オーストラリアのプロメカニックであるトレント・ジャイルズ氏は、自身の2017年式BMW R9Tスクランブラーがブリスベン近郊でのアドベンチャー走行に適さないと感じ、純正のサスペンションとシートをオフロードラリー仕様にカスタムした。
ジャイルズ氏は、内部スプリングを換装したKTM450SX用のフロントフォークを装着し、リアにも特注のショックを追加してサスペンションストロークを向上させた。また、ウッディーズ製のカスタムホイール(フロント21インチ、リア18インチ)を導入し、適切なホイールアライメントを確保するために削り出しのスペーサーも組み込んでいる。

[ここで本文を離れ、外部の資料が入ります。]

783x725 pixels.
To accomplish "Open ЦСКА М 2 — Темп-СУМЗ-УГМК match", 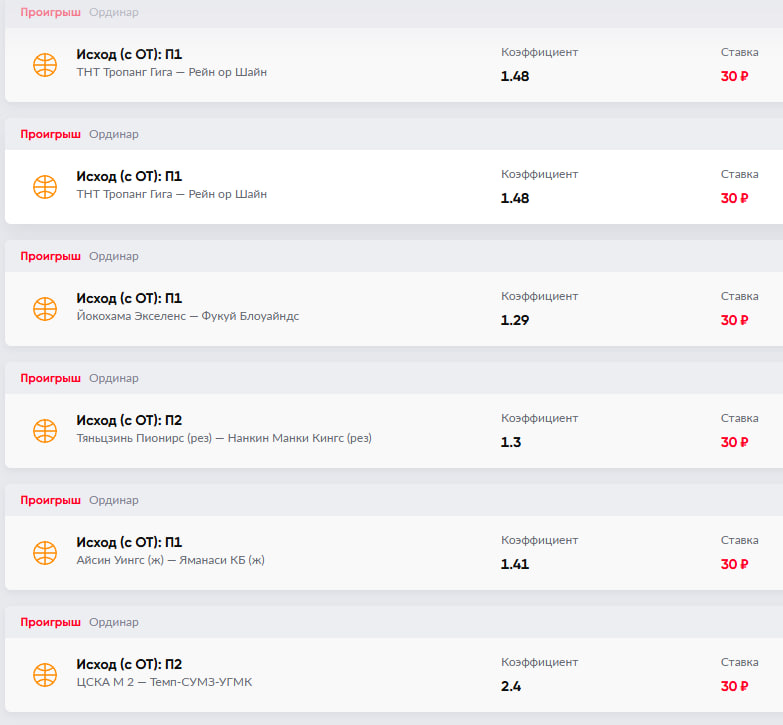I will tap(164, 682).
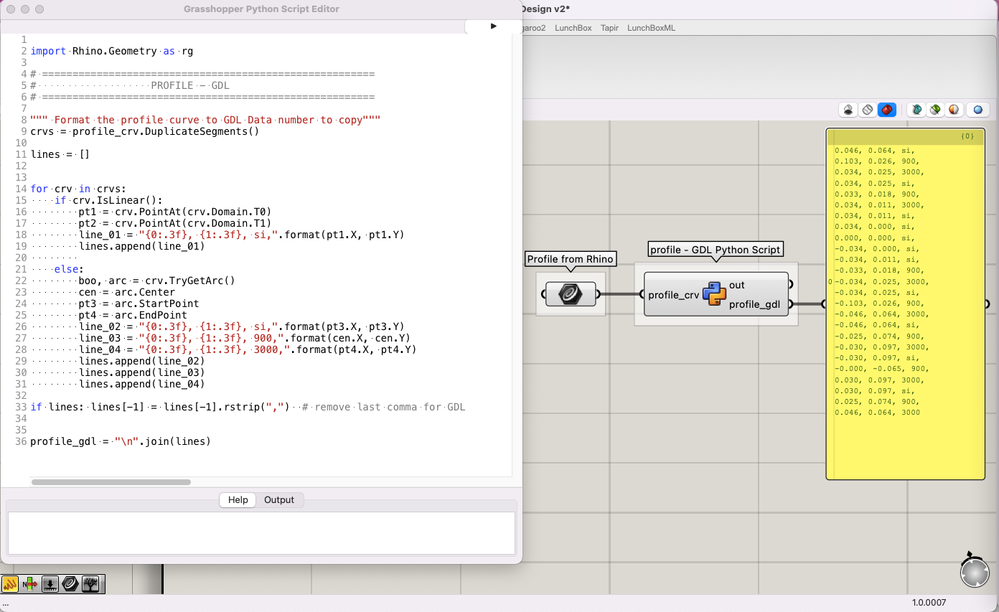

これらのアップグレードを検証するため、ジャイルズ氏はニューサウスウェールズ州のアウトバックで開催される4日間のクロスカントリーラリー「サンレイシア・サファリ」に参戦した。その後、同じくニューサウスウェールズ州コンドボリンで行われる2日間のナビゲーションラリー「コンド750」にも出場し、2024年大会で見事優勝を果たした。
BMWオーストラリアから元広報車であるG/Sモデルの提供を受けたジャイルズ氏は、2026年6月初旬に「タッツ・フィンク・デザートレース」に出場したが、完走は果たせなかった。ジャイルズ氏は今後、自身のロードブック・ラリーイベントを企画する予定だと語っている。